REQUIRED WORK -> Your output must reproduce all the records below precisely and contain no pictures.

Stored dataset items
+ + + + + + +

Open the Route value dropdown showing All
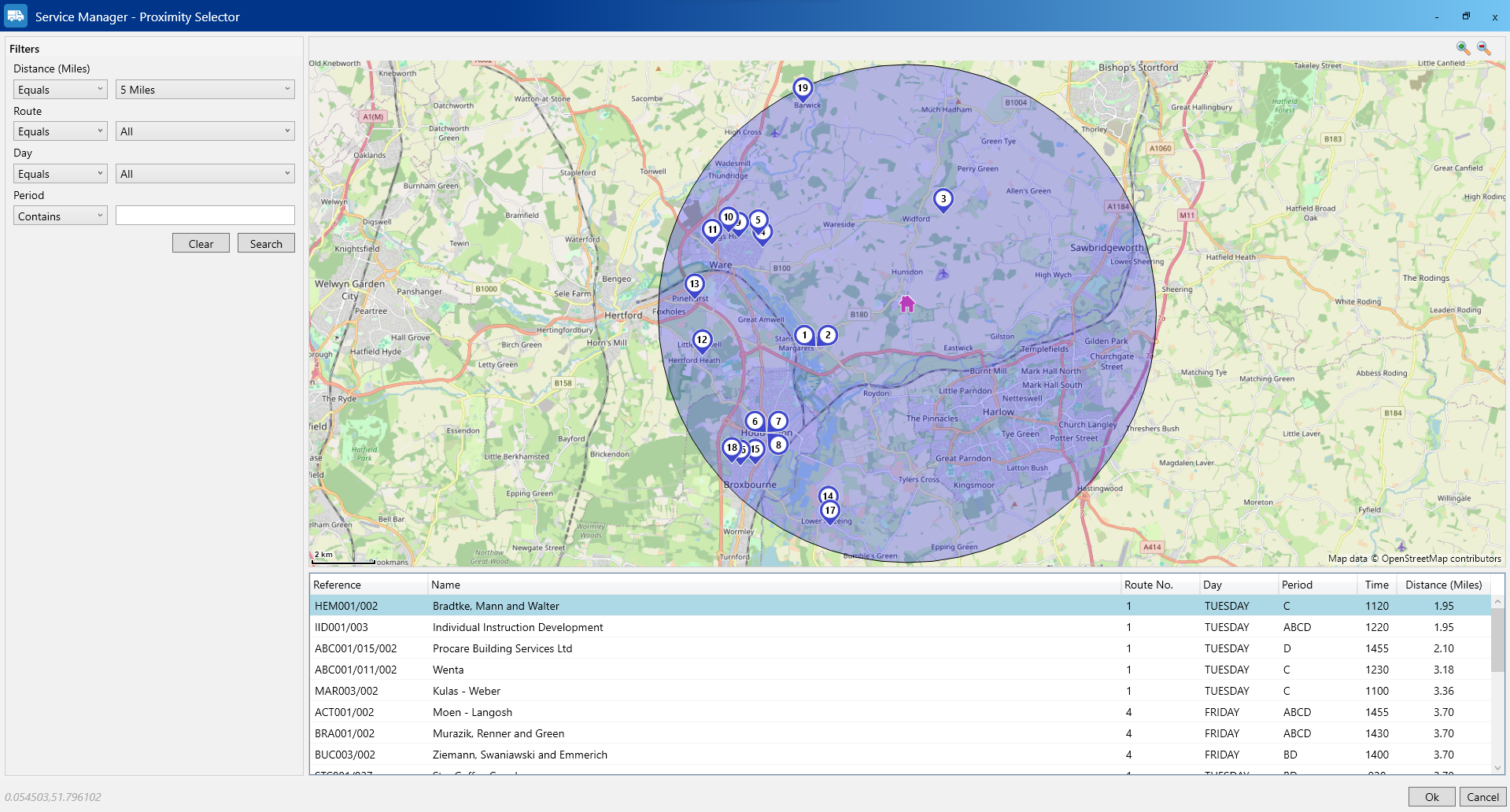Viewport: 1510px width, 812px height. [205, 131]
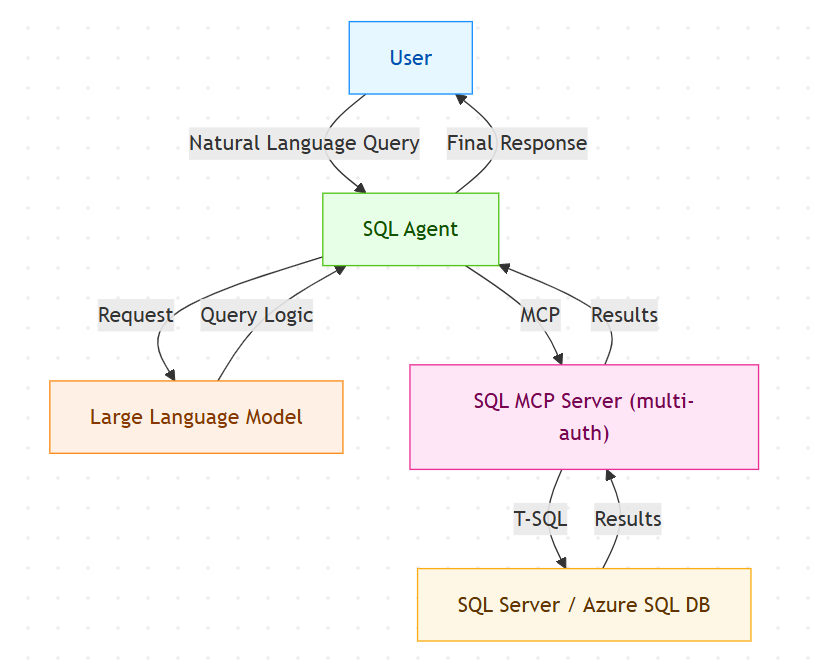Select the Results label beside the MCP label

[x=624, y=315]
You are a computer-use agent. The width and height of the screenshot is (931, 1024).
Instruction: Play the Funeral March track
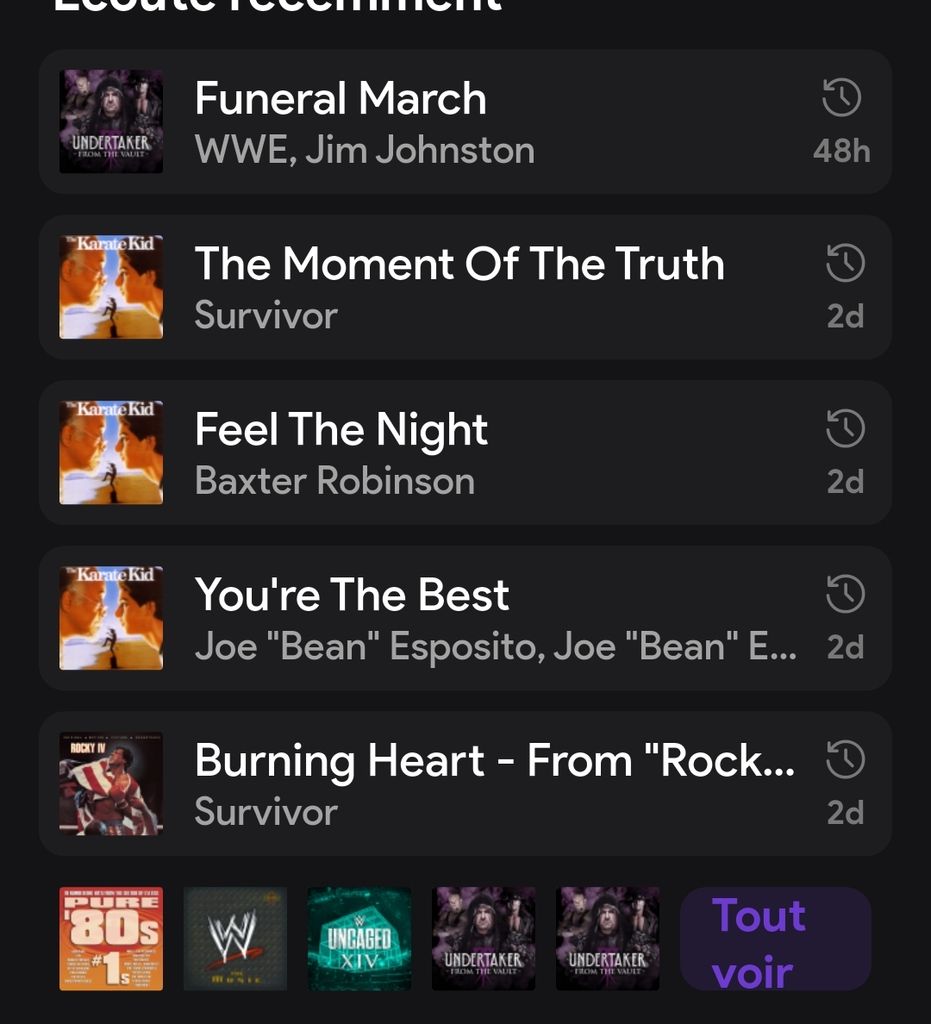tap(466, 121)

+ + + + + + +

TASK ANSWER ->
Open the Route value dropdown showing All
Viewport: 1510px width, 812px height. [205, 131]
Select the Results label beside the MCP label

[x=624, y=315]
You are a computer-use agent. The width and height of the screenshot is (931, 1024).
Instruction: Play the Funeral March track
tap(466, 121)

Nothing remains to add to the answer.